Thanks Jakub for the review.
On 10/09/13 23:10, Jakub Jelinek wrote:
On Tue, Sep 10, 2013 at 03:17:50PM +0200, Richard Biener wrote:
unsigned short s;
s.1_3 = (short unsigned int) l.0_2;
l.0_2: VARYING
s.1_3: [0, +INF]
Note that [0, +INF] is the same as VARYING and [-INF, +INF] and VARYING for
l.0_2 is the same as [-INF, +INF].
Yeah, I don't see much value in differentiating between VR_VARYING and
VR_RANGE [TYPE_MIN_VALUE, TYPE_MAX_VALUE] (perhaps a question is what to do
for types with precisions different from TYPE_MODE's bitsize, if we should
store for VARYING/UNDEFINED a range of all possible values in the mode).
Unsigned type will be always >= 0, even if it is VARYING or UNDEFINED.
What is the valid bit good for? Is it meant just for integrals with >
2*HOST_BITS_PER_WIDE_INT precision, which we can't represent in double_int?
I'd say we just don't want to keep track on the value ranges for those.
Ok, I will remove the valid.
And, do we need to distinguish between VR_RANGE and VR_ANTI_RANGE?
I mean, can't we always store the range in VR_RANGE format?
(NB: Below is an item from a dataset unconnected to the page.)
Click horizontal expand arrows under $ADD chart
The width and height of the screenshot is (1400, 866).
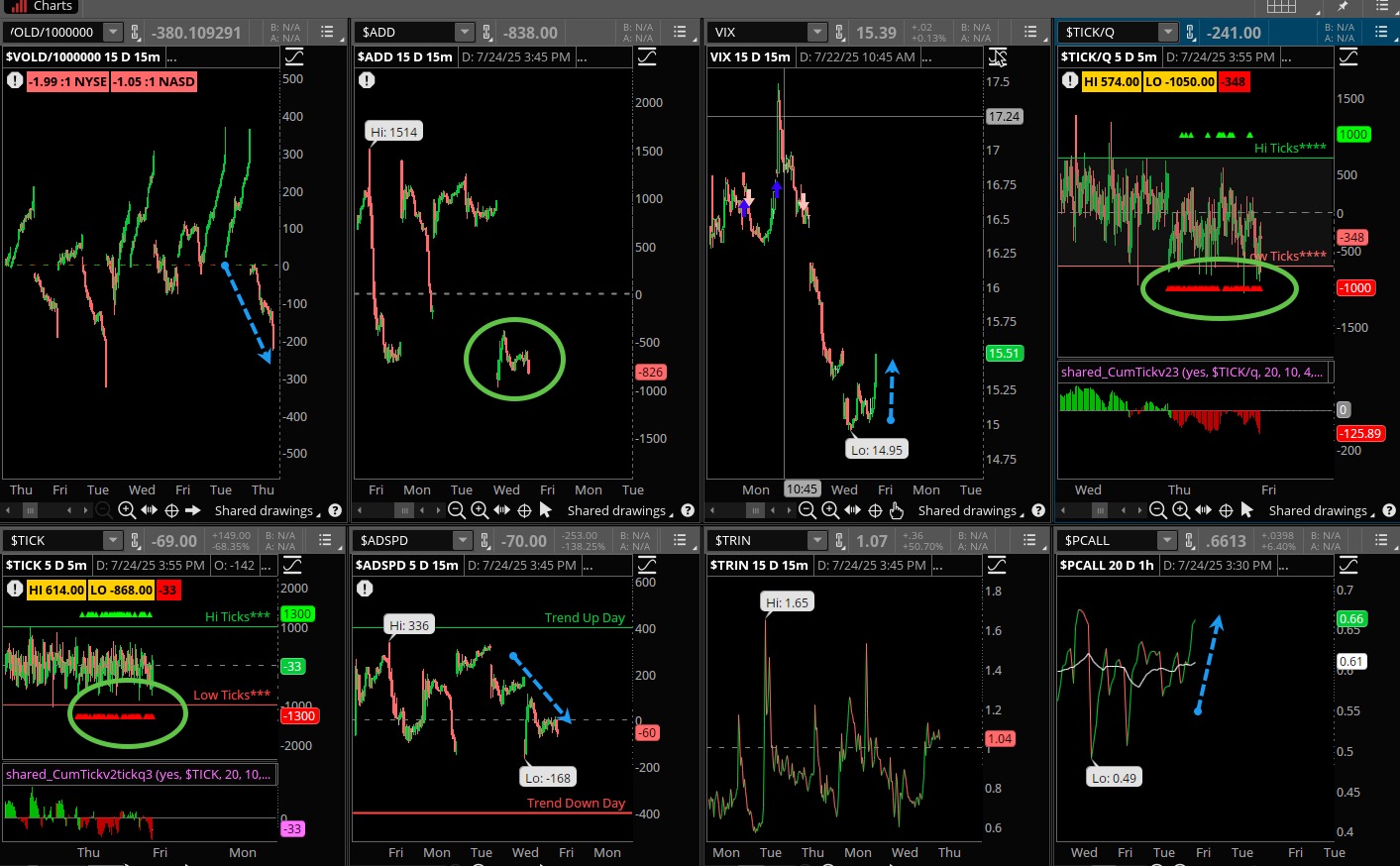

Instead of
-[3,7] we'd store [8,2] and define that if the min double_int is bigger than
max double_int, then it is [min,+infinity] merged with [-infinity,max] range
(i.e. -[max+1,min-1])?
Ok, I will change this too.
Thanks,
Kugan
Micha just suggested
union vrp_info_type {
/* Pointer attributes used for alias analysis. */
struct GTY ((tag ("0"))) ptr_info_def *ptr_info;
/* Value range attributes used for zero/sign extension elimination.
*/
struct GTY ((tag ("1"))) range_info_def *range_info;
} GTY ((desc ("%1.typed.type ? !POINTER_TYPE_P (TREE_TYPE
Why not TREE_TYPE(&%1) here and why the (tree) cast?